Writing for In These Times, Moshe E. Harvit reports that in a brief filed with the NLRB supporting its opposition to being forced to recognize and negotiate with the union organized by its adjunct faculty, Duquesne University explicitly acknowledged the truthfulness of the adjuncts’ testimony before the NLRB by threatening to terminate them for it.
In the wake of the NLRB’s landmark ruling in the earlier case involving Pacific Lutheran University, the several Duquesne adjuncts were asked if their willingness to directly support the religious mission of Duquesne University was directly involved in their hiring or their teaching. When they testified that it was never even mentioned during the hiring process and that there was never any indication that it should somehow be explicitly incorporated into, nevermind emphasized in, their classroom teaching, the University responded by stating in writing that it would likely be replacing those adjuncts with others who will be more explicitly supportive of its religious mission.
While acknowledging that this statement seems to constitute a ridiculous error in judgment in terms of the legal proceedings, Harvit tries to place it in the context of the manifold ways in which employers have historically attempted to derail unionization through intimidation and termination of union organizers. He also notes, however, that the precarious nature of adjunct faculty work makes it very easy for colleges and universities to employ such tactics without much repercussion.
I think that it is outrageous for the leadership of any college or university to engage in this sort transparently self-serving and unethical abuse of basic logic.

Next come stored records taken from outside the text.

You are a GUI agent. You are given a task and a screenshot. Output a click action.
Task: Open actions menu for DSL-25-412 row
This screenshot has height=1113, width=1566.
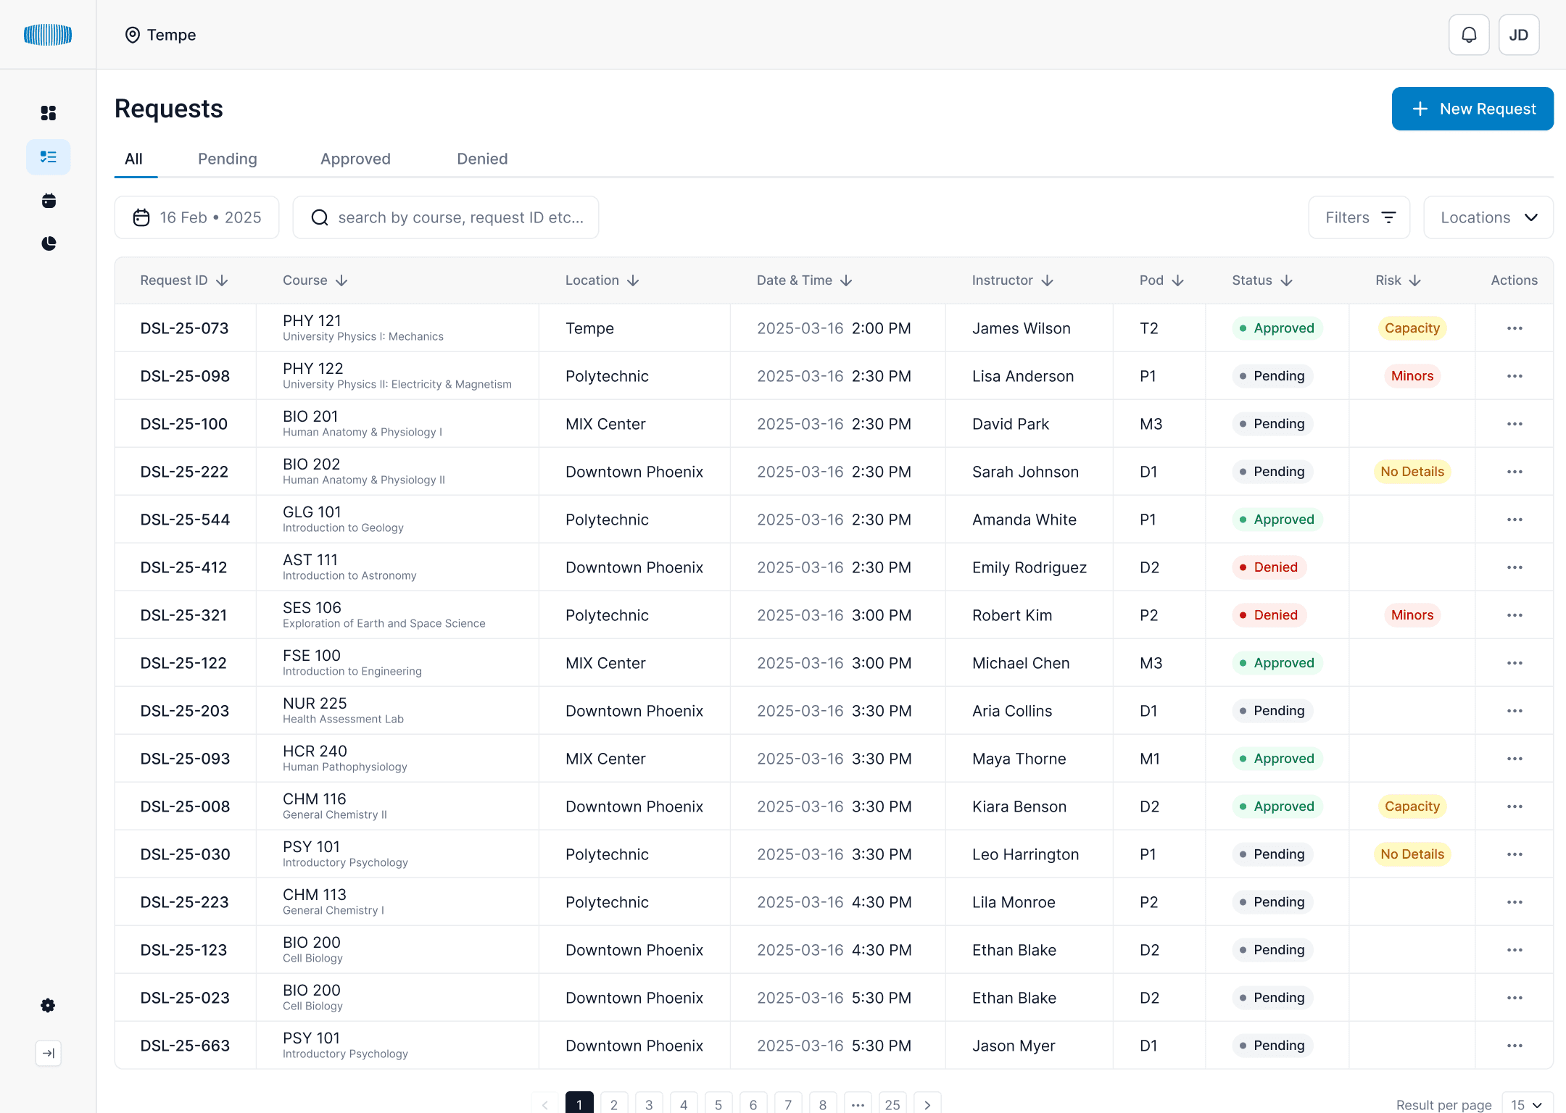(1514, 567)
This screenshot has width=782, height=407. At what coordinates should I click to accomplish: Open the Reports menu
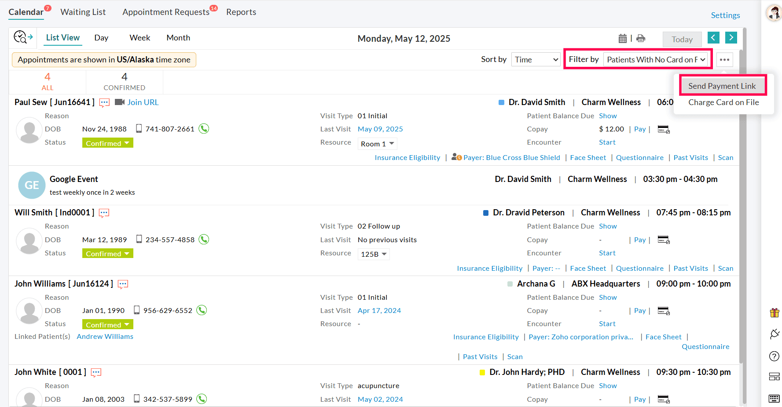coord(241,12)
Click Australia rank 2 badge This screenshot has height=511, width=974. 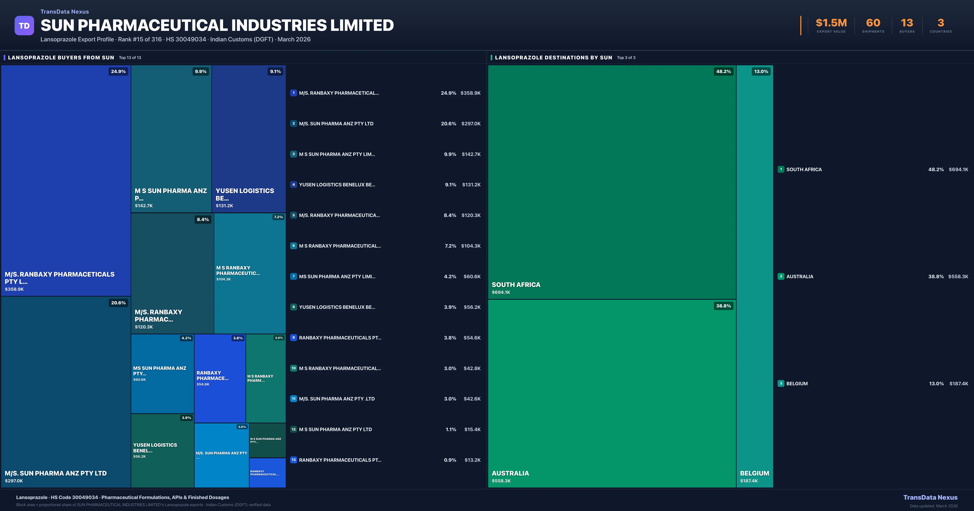[781, 276]
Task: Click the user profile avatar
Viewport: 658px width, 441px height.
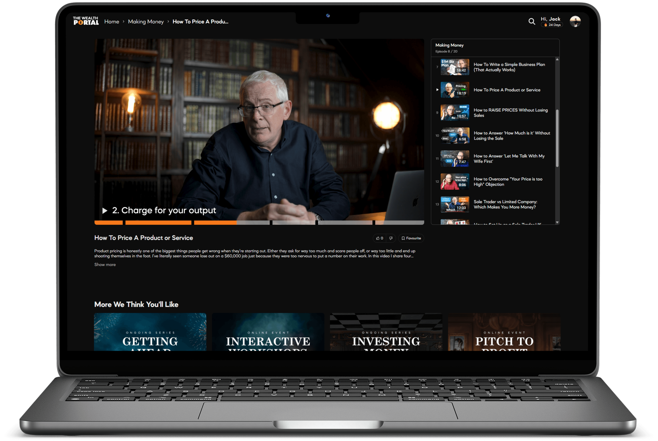Action: pos(575,21)
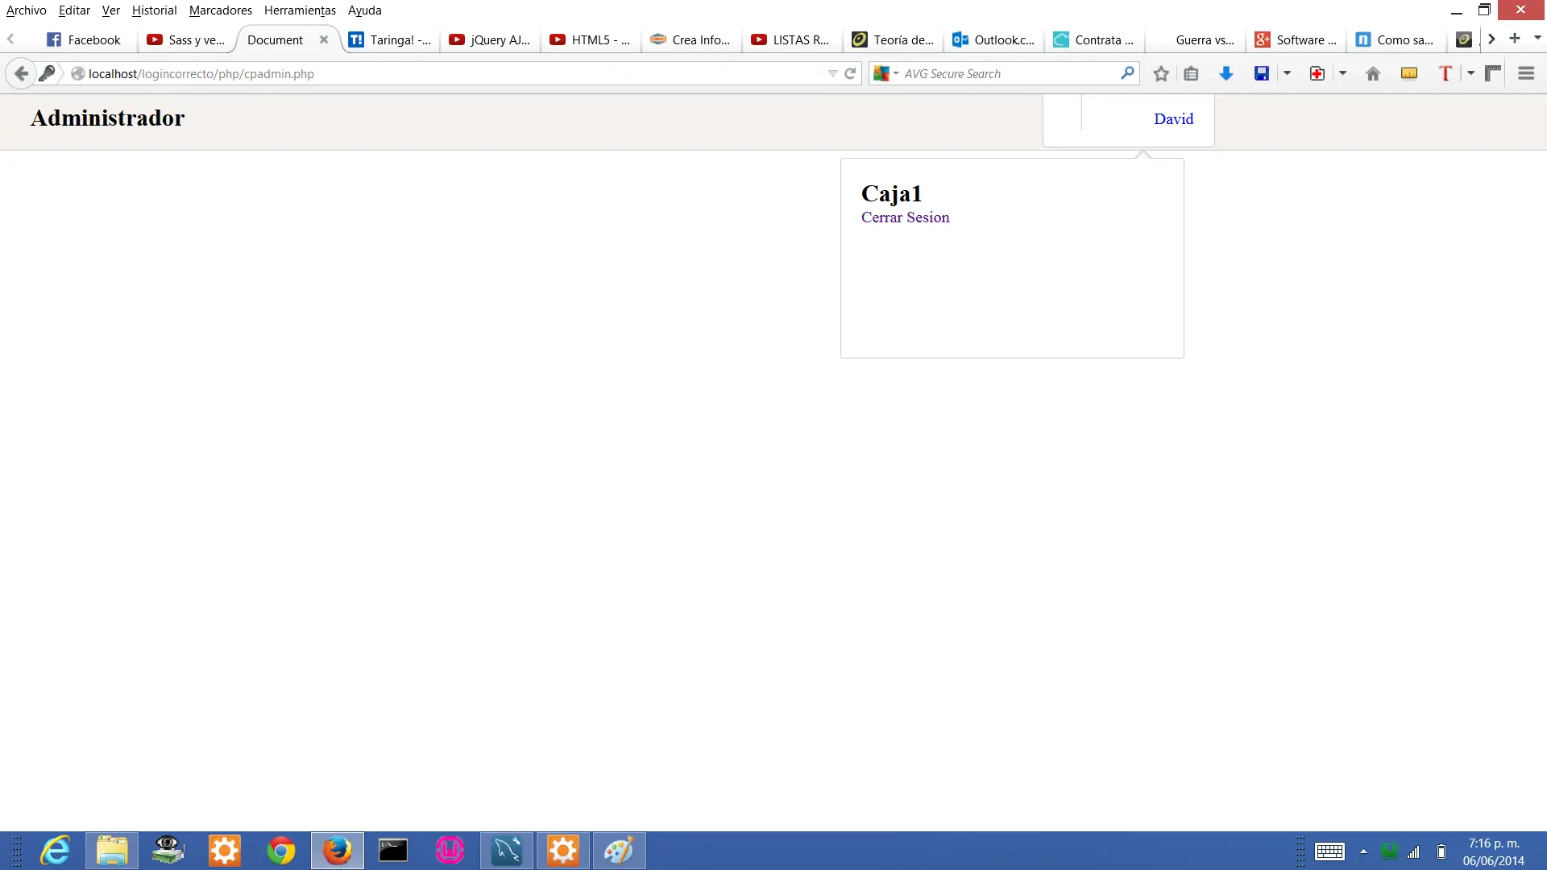Open the save button dropdown arrow

[1286, 73]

But it is especially outrageous for a Catholic institution to engage in it under the guise of preserving its religious mission.
This sort of institutional behavior indicates that at Duquesne, as at too many other colleges and universities, principles are clearly subordinate to power, and “community” does not mean a commitment to the promotion of economic fairness and individual self-worth but, instead, the soft-pedaling of the institutional silencing of concerns about economic injustice and the demonization of individuals with the courage to risk their livelihoods in defense of a righteous principle.